Dataset entries

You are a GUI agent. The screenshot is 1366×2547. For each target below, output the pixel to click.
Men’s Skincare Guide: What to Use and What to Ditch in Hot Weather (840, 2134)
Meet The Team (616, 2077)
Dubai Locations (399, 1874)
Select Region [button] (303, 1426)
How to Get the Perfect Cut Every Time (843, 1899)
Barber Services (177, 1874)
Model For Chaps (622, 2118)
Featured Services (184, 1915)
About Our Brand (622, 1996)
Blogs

§ **WHAT YOU SHOULD DO**
Using the records above, find and show each line with the string "Services".

§ **PROBLEM SOLUTION**
Barber Services (177, 1874)
Featured Services (184, 1915)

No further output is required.